很多人说理科生转去文科易如反掌,事实如何还是见仁见智。也许我们的教育除了问题?还是我们适应能力太差?这一转变可谓笔者一个很大的挑战,很艰辛的挣扎。以往做功课的时候,理性思维要我们精简明确简单陈述事件,感性思维却要我们参杂一些理性元素,长篇阔论的你说我讲。这一个学期上了一课,原来数学也可以那么的“文学”,统计学可以那么的“戏剧化”,那一天的presentation,让笔者有了深深的领悟,原来笔者以往所学的“科学”是那么的没力量。看来笔者淡出pure-science是正确的,越来越有感以前读的都是垃圾,根本对于大众、决定起不了什么作用。

这一个学期亦是笔者在ukm的第7个学期。这一个学期幸亏还有mass com那一班学妹们“陪伴”,为苦闷、寒冷的硕士班学崖点上一盏闪烁的灯。hey,我们的短片一定要成功!这一个学期空闲的时间除了陪女朋友外,就是过去看看mass com是何一为事,原来可以那么有趣。机会,是个很玄的东西。如今摆在面前的都不知是不是成功的踏脚石。在一个很偶然的情况下,洁恩学妹告诉笔者有个大专短片比赛,哈……是个成名的机会。笔者看来就埋头去干吧!笔者没有什么拍短片经验,然后很多人又说笔者就是爱“搞事”,当然这是笔者的事,笔者喜欢尝试新的东西,你们不喜欢就罢,不要来闲言闲语,最讨厌那些口臭的人,当然也不期望有人会反省;还是希望朋友们在笔者开口后可以帮忙,希望这一次得到的鼓励能多过那些无谓的“废话”,也希望由此创出一片天。原本2008年尾笔者有两个比赛,《全国激励演讲大赛》看来被逼放弃,专心攻打“短片”吧!很可惜presentation的时候失败了,失去了器材的赞助和经费……也让很多人失望了。老师说我们还有另一个机会,就是参与另一个项目,只要拍好了影片交给他就好了。很可惜笔者如今没有器材……这是笔者最后一次能够代表ukm参加一些比赛,没想到结局如此,当然还不能放弃,也许奇迹会出现?

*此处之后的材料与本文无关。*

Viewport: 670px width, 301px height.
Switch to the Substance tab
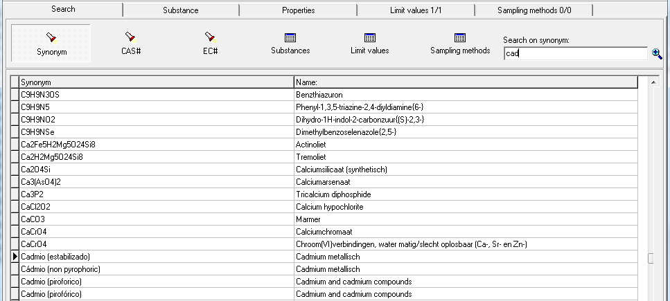coord(180,10)
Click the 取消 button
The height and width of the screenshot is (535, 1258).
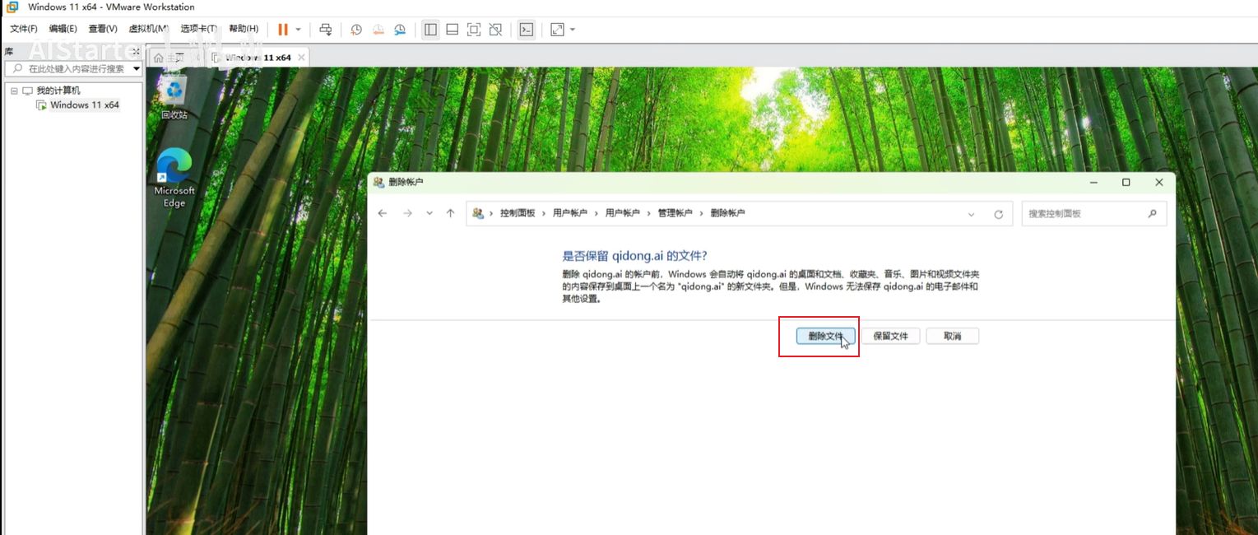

《全》也是一个可以让笔者展现和表现的机会,可谓学习如何演讲,不会紧张,很多人以为自己很会presentation,演讲的时候小动作多多,傻笑,发抖,都是要检讨和改进的。很可惜,笔者不是铁人,还有final对待笔者,功课多多,等笔者充分准备好了才去参加吧!口才重要吗?笔者会觉得很重要,滔滔不绝总令人感到很欢喜,说得好总让人觉得会做得好。是一种“假象”,很多人都会买帐的假象。很后悔笔者没有上 public speaking的课,也许很多时候都可以扭转乾坤了吧!讲流利的英语重要吗?那些说不重要的人可以去吃大便。很多时候,我们就栽在英语的表达能力不佳下。管你文 章写得多么扣人心璇,多么能了解沉长文章,表达不好还是没有作为。

7个学期以来笔者都呆在OT,算是满老的会员了。搞华乐真的需要一股很强的毅力,那一班小瓜不知会不会有放弃的一天?往往有接班人的问题?不……杠起了责任,人人都有处理事情的方法,事情做好了就好了,不是吗?小瓜们,加油吧!

考试,如此的紧张,如此的压迫,如此的无聊;一个很“奇怪”的季节。很奇怪这一次考试没有以前的那份心情,也许太多的事情发生了,脑袋overload了。

朋友们,近来好吗?抱歉未能参与阿练的生日会。

2008到了冬天的季节,当然不希望生活也降温到冰点,这一个学期,没有一个确定的开始,却有个模糊的结束。